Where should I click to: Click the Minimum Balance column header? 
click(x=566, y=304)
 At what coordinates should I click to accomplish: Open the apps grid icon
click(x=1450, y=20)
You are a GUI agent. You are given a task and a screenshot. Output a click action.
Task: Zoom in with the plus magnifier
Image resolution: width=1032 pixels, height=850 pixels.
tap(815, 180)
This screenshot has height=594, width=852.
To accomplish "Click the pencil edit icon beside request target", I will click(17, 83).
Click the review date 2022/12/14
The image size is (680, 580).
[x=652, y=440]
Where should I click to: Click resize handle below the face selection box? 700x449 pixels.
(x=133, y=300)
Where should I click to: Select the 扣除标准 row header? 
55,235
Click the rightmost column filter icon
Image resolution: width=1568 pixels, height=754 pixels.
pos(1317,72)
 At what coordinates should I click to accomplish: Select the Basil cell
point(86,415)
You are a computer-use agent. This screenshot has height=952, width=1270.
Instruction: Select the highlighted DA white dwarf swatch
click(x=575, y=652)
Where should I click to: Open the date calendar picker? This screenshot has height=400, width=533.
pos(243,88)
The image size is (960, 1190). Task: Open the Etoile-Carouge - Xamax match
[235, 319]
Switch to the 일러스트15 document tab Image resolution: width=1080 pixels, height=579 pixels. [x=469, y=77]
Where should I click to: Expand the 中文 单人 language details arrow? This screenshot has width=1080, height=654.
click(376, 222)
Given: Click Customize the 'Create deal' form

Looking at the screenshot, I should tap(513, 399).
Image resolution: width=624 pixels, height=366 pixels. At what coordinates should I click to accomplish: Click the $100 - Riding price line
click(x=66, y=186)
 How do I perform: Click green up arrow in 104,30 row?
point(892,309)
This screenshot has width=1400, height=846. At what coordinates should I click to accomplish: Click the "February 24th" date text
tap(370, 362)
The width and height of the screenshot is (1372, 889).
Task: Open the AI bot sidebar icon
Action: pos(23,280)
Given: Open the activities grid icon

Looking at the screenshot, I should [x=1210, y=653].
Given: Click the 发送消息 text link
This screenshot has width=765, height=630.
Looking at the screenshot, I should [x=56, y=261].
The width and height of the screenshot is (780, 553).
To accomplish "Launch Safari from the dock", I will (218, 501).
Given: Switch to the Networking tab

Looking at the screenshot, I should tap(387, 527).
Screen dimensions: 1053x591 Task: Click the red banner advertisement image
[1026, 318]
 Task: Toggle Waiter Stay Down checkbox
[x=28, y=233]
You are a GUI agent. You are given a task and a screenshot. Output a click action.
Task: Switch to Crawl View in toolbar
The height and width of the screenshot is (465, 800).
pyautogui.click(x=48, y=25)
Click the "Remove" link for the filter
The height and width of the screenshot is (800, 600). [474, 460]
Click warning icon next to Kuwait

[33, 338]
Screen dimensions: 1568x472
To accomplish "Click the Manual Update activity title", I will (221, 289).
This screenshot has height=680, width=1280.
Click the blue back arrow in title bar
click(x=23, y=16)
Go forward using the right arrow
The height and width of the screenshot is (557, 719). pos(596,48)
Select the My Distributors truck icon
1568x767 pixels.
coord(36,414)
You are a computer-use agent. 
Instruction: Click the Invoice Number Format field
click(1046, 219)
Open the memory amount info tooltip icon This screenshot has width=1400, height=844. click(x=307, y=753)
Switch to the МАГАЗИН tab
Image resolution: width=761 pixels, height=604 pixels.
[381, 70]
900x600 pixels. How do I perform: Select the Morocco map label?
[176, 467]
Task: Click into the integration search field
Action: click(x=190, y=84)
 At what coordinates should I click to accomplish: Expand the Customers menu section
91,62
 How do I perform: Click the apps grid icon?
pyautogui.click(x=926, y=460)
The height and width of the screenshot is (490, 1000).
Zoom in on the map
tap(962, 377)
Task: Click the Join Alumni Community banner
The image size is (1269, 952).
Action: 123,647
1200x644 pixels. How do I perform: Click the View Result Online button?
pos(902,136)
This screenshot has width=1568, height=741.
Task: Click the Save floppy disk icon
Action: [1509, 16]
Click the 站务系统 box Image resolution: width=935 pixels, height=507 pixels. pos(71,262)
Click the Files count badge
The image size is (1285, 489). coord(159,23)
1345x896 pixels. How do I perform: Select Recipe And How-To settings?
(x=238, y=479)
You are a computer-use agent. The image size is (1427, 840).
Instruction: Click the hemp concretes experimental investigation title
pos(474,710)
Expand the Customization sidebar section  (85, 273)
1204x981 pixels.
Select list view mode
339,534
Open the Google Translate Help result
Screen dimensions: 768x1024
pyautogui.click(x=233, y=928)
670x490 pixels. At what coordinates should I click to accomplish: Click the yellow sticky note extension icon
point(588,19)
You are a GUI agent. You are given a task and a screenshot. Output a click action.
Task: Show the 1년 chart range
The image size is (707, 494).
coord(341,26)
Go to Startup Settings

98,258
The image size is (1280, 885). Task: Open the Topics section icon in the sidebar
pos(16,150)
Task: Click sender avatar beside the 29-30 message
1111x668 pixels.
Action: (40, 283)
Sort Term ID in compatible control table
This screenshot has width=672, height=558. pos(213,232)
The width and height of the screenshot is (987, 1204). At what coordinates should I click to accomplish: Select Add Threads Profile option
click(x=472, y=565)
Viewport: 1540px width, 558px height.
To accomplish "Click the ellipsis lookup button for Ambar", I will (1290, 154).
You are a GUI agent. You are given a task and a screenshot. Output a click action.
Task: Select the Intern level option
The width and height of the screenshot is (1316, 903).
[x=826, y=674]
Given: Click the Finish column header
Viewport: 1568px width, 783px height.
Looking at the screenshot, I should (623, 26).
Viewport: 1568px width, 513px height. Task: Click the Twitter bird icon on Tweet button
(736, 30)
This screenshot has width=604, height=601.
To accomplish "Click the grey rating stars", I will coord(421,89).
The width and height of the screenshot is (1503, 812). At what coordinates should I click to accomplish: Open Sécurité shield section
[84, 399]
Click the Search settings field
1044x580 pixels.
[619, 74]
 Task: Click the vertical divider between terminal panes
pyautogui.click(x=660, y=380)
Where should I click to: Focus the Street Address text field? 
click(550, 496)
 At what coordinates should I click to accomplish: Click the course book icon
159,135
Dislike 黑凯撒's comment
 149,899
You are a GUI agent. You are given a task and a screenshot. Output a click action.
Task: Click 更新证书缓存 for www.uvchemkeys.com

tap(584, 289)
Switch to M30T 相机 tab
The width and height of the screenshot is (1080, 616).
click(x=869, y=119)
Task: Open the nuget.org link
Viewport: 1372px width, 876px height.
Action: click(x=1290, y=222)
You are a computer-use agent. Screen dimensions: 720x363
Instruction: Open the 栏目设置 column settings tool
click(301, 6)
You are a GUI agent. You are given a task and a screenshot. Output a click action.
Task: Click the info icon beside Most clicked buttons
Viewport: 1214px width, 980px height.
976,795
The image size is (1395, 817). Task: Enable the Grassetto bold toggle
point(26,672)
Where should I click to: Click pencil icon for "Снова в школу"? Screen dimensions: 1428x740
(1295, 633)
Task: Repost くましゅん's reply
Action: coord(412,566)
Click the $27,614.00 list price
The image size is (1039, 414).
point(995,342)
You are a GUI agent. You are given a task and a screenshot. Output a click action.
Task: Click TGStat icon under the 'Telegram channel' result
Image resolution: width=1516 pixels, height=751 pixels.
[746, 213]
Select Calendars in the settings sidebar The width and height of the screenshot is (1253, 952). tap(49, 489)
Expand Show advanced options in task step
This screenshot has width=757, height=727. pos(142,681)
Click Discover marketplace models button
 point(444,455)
________
### What you should do
Reproduce the data above in full, swapping "Minimum Balance" for "Maximum Balance" and leaving everything else unchanged.

### Solution for this exercise
Where should I click to: Click the Maximum Balance column header? 
click(x=566, y=304)
 At what coordinates should I click to accomplish: Open the apps grid icon
click(x=1450, y=20)
You are a GUI agent. You are given a task and a screenshot. Output a click action.
Task: Zoom in with the plus magnifier
Image resolution: width=1032 pixels, height=850 pixels.
tap(815, 180)
This screenshot has height=594, width=852.
To accomplish "Click the pencil edit icon beside request target", I will click(17, 83).
Click the review date 2022/12/14
The image size is (680, 580).
[x=652, y=440]
Where should I click to: Click resize handle below the face selection box? 700x449 pixels.
(x=133, y=300)
Where should I click to: Select the 扣除标准 row header? 
55,235
Click the rightmost column filter icon
Image resolution: width=1568 pixels, height=754 pixels.
pos(1317,72)
 At what coordinates should I click to accomplish: Select the Basil cell
point(86,415)
You are a computer-use agent. This screenshot has height=952, width=1270.
Instruction: Select the highlighted DA white dwarf swatch
click(x=575, y=652)
Where should I click to: Open the date calendar picker? This screenshot has height=400, width=533.
pos(243,88)
The image size is (960, 1190). Task: Open the Etoile-Carouge - Xamax match
[235, 319]
Switch to the 일러스트15 document tab Image resolution: width=1080 pixels, height=579 pixels. [x=469, y=77]
Where should I click to: Expand the 中文 单人 language details arrow? This screenshot has width=1080, height=654.
click(376, 222)
Given: Click Customize the 'Create deal' form

Looking at the screenshot, I should tap(513, 399).
Image resolution: width=624 pixels, height=366 pixels. At what coordinates should I click to accomplish: Click the $100 - Riding price line
click(x=66, y=186)
 How do I perform: Click green up arrow in 104,30 row?
point(892,309)
This screenshot has width=1400, height=846. At what coordinates should I click to accomplish: Click the "February 24th" date text
tap(370, 362)
The width and height of the screenshot is (1372, 889).
Task: Open the AI bot sidebar icon
Action: pos(23,280)
Given: Open the activities grid icon

Looking at the screenshot, I should [x=1210, y=653].
Given: Click the 发送消息 text link
This screenshot has width=765, height=630.
Looking at the screenshot, I should [x=56, y=261].
The width and height of the screenshot is (780, 553).
To accomplish "Launch Safari from the dock", I will (218, 501).
Given: Switch to the Networking tab

Looking at the screenshot, I should tap(387, 527).
Screen dimensions: 1053x591 Task: Click the red banner advertisement image
[1026, 318]
 Task: Toggle Waiter Stay Down checkbox
[x=28, y=233]
You are a GUI agent. You are given a task and a screenshot. Output a click action.
Task: Switch to Crawl View in toolbar
The height and width of the screenshot is (465, 800).
pyautogui.click(x=48, y=25)
Click the "Remove" link for the filter
The height and width of the screenshot is (800, 600). [474, 460]
Click warning icon next to Kuwait

[33, 338]
Screen dimensions: 1568x472
To accomplish "Click the Manual Update activity title", I will (221, 289).
This screenshot has height=680, width=1280.
Click the blue back arrow in title bar
click(x=23, y=16)
Go forward using the right arrow
The height and width of the screenshot is (557, 719). pos(596,48)
Select the My Distributors truck icon
1568x767 pixels.
coord(36,414)
You are a computer-use agent. 
Instruction: Click the Invoice Number Format field
click(1046, 219)
Open the memory amount info tooltip icon This screenshot has width=1400, height=844. click(x=307, y=753)
Switch to the МАГАЗИН tab
Image resolution: width=761 pixels, height=604 pixels.
[381, 70]
900x600 pixels. How do I perform: Select the Morocco map label?
[176, 467]
Task: Click into the integration search field
Action: click(x=190, y=84)
 At what coordinates should I click to accomplish: Expand the Customers menu section
91,62
 How do I perform: Click the apps grid icon?
pyautogui.click(x=926, y=460)
The height and width of the screenshot is (490, 1000).
Zoom in on the map
tap(962, 377)
Task: Click the Join Alumni Community banner
The image size is (1269, 952).
Action: 123,647
1200x644 pixels. How do I perform: Click the View Result Online button?
pos(902,136)
This screenshot has width=1568, height=741.
Task: Click the Save floppy disk icon
Action: [1509, 16]
Click the 站务系统 box Image resolution: width=935 pixels, height=507 pixels. pos(71,262)
Click the Files count badge
The image size is (1285, 489). coord(159,23)
1345x896 pixels. How do I perform: Select Recipe And How-To settings?
(x=238, y=479)
You are a computer-use agent. The image size is (1427, 840).
Instruction: Click the hemp concretes experimental investigation title
pos(474,710)
Expand the Customization sidebar section  (85, 273)
1204x981 pixels.
Select list view mode
339,534
Open the Google Translate Help result
Screen dimensions: 768x1024
pyautogui.click(x=233, y=928)
670x490 pixels. At what coordinates should I click to accomplish: Click the yellow sticky note extension icon
point(588,19)
You are a GUI agent. You are given a task and a screenshot. Output a click action.
Task: Show the 1년 chart range
The image size is (707, 494).
coord(341,26)
Go to Startup Settings

98,258
The image size is (1280, 885). Task: Open the Topics section icon in the sidebar
pos(16,150)
Task: Click sender avatar beside the 29-30 message
1111x668 pixels.
Action: (40, 283)
Sort Term ID in compatible control table
This screenshot has width=672, height=558. pos(213,232)
The width and height of the screenshot is (987, 1204). At what coordinates should I click to accomplish: Select Add Threads Profile option
click(x=472, y=565)
Viewport: 1540px width, 558px height.
To accomplish "Click the ellipsis lookup button for Ambar", I will (1290, 154).
You are a GUI agent. You are given a task and a screenshot. Output a click action.
Task: Select the Intern level option
The width and height of the screenshot is (1316, 903).
[x=826, y=674]
Given: Click the Finish column header
Viewport: 1568px width, 783px height.
Looking at the screenshot, I should (623, 26).
Viewport: 1568px width, 513px height. Task: Click the Twitter bird icon on Tweet button
(736, 30)
This screenshot has width=604, height=601.
To accomplish "Click the grey rating stars", I will coord(421,89).
The width and height of the screenshot is (1503, 812). At what coordinates should I click to accomplish: Open Sécurité shield section
[84, 399]
Click the Search settings field
1044x580 pixels.
[619, 74]
 Task: Click the vertical divider between terminal panes
pyautogui.click(x=660, y=380)
Where should I click to: Focus the Street Address text field? 
click(550, 496)
 At what coordinates should I click to accomplish: Click the course book icon
159,135
Dislike 黑凯撒's comment
 149,899
You are a GUI agent. You are given a task and a screenshot. Output a click action.
Task: Click 更新证书缓存 for www.uvchemkeys.com

tap(584, 289)
Switch to M30T 相机 tab
The width and height of the screenshot is (1080, 616).
click(x=869, y=119)
Task: Open the nuget.org link
Viewport: 1372px width, 876px height.
Action: click(x=1290, y=222)
You are a computer-use agent. Screen dimensions: 720x363
Instruction: Open the 栏目设置 column settings tool
click(301, 6)
You are a GUI agent. You are given a task and a screenshot. Output a click action.
Task: Click the info icon beside Most clicked buttons
Viewport: 1214px width, 980px height.
976,795
The image size is (1395, 817). Task: Enable the Grassetto bold toggle
point(26,672)
Where should I click to: Click pencil icon for "Снова в школу"? Screen dimensions: 1428x740
(1295, 633)
Task: Repost くましゅん's reply
Action: coord(412,566)
Click the $27,614.00 list price
The image size is (1039, 414).
point(995,342)
You are a GUI agent. You are given a task and a screenshot. Output a click action.
Task: Click TGStat icon under the 'Telegram channel' result
Image resolution: width=1516 pixels, height=751 pixels.
[746, 213]
Select Calendars in the settings sidebar The width and height of the screenshot is (1253, 952). tap(49, 489)
Expand Show advanced options in task step
This screenshot has width=757, height=727. pos(142,681)
Click Discover marketplace models button
 point(444,455)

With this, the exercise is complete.